Below are the entries. Transcribe exactly the lines from the one with "Task: Switch to the index.html tab" through the one with "Task: Select the second", ends included, and leave out all others.

Stored entries:
◆ ◆ ◆ ◆ ◆ ◆ ◆
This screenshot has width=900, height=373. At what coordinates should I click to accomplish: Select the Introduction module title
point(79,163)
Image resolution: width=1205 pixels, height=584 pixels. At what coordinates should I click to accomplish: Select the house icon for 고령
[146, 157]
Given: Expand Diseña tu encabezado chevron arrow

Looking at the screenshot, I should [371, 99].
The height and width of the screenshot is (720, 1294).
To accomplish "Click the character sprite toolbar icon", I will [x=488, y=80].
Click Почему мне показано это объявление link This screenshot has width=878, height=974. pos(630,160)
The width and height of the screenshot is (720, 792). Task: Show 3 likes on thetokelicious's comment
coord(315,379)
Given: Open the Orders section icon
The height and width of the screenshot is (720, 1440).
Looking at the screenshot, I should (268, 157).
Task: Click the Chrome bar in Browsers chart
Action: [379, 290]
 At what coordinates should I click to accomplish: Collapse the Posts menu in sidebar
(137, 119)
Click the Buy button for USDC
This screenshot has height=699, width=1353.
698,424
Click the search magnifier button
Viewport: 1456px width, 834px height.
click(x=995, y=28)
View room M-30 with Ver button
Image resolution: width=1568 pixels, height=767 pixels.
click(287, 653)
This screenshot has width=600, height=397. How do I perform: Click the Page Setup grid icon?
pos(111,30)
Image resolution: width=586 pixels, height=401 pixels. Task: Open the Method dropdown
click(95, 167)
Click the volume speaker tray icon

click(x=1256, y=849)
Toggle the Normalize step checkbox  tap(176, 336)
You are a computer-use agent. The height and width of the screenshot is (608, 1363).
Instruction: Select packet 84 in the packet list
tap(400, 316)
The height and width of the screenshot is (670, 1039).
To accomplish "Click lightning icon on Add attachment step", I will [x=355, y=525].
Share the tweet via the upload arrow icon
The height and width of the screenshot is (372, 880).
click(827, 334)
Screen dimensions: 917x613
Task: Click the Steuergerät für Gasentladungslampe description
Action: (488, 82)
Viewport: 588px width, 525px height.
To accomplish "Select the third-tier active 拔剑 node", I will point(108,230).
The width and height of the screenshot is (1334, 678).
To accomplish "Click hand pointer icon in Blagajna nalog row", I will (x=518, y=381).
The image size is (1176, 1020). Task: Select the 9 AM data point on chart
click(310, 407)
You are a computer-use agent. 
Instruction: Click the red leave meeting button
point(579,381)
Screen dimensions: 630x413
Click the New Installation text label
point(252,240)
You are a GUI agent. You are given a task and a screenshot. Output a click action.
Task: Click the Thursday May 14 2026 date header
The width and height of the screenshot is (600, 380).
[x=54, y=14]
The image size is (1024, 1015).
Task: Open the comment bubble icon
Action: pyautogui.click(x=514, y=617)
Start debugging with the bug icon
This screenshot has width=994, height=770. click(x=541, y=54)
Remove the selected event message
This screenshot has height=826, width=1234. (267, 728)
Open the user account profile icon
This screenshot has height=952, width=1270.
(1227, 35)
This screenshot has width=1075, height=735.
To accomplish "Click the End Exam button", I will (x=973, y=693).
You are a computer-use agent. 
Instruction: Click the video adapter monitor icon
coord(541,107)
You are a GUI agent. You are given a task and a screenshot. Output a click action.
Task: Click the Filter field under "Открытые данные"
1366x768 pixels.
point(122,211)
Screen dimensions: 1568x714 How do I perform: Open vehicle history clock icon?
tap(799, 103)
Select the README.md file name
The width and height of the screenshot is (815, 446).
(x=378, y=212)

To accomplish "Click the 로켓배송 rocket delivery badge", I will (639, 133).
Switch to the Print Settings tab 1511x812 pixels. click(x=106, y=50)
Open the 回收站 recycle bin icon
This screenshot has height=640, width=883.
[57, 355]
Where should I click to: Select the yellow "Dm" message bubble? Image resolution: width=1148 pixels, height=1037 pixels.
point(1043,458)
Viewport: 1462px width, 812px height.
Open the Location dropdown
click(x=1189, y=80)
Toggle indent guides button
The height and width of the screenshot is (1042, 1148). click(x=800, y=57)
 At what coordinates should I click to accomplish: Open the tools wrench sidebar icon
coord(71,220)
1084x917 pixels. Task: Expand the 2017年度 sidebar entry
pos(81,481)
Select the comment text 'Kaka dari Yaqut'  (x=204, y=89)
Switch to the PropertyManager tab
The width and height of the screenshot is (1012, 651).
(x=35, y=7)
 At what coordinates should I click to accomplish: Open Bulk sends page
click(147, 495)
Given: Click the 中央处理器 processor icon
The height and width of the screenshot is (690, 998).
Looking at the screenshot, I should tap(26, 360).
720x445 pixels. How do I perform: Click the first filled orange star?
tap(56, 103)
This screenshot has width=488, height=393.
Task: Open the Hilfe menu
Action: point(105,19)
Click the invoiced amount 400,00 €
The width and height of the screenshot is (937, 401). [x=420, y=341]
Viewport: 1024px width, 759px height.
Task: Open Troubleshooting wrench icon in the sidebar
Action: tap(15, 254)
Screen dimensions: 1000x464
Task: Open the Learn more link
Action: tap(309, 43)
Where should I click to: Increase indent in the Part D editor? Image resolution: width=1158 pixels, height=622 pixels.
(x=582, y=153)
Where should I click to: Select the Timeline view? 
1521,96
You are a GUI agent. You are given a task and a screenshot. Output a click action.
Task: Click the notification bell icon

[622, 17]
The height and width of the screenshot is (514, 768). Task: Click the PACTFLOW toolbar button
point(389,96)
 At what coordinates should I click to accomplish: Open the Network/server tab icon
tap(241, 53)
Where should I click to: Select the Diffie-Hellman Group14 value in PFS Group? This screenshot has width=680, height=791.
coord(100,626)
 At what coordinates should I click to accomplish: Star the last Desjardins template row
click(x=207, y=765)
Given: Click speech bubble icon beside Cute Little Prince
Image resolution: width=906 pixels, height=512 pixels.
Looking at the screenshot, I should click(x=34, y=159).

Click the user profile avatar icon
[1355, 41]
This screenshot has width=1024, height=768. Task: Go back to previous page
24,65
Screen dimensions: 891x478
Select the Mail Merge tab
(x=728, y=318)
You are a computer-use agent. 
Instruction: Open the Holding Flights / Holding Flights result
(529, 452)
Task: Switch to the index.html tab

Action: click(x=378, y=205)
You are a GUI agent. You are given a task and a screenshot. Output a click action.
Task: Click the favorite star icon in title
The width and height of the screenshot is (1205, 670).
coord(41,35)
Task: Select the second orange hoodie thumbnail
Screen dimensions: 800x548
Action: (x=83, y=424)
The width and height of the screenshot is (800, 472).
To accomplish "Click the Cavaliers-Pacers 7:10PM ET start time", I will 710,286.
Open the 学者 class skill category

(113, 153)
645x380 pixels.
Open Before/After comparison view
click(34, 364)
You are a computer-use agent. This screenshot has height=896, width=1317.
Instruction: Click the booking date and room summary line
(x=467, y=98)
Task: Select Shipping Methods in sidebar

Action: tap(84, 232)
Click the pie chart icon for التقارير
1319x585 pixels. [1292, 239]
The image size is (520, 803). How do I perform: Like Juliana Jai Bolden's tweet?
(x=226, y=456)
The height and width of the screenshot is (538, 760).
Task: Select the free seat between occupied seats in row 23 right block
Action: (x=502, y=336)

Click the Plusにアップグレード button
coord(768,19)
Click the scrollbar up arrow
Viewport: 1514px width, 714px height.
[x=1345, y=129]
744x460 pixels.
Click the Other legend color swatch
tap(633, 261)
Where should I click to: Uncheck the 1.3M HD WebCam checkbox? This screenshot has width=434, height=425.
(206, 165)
◆ ◆ ◆ ◆ ◆ ◆ ◆
_Solution below_
Task: Switch to the index.html tab

Action: click(x=378, y=205)
You are a GUI agent. You are given a task and a screenshot. Output a click action.
Task: Click the favorite star icon in title
The width and height of the screenshot is (1205, 670).
coord(41,35)
Task: Select the second orange hoodie thumbnail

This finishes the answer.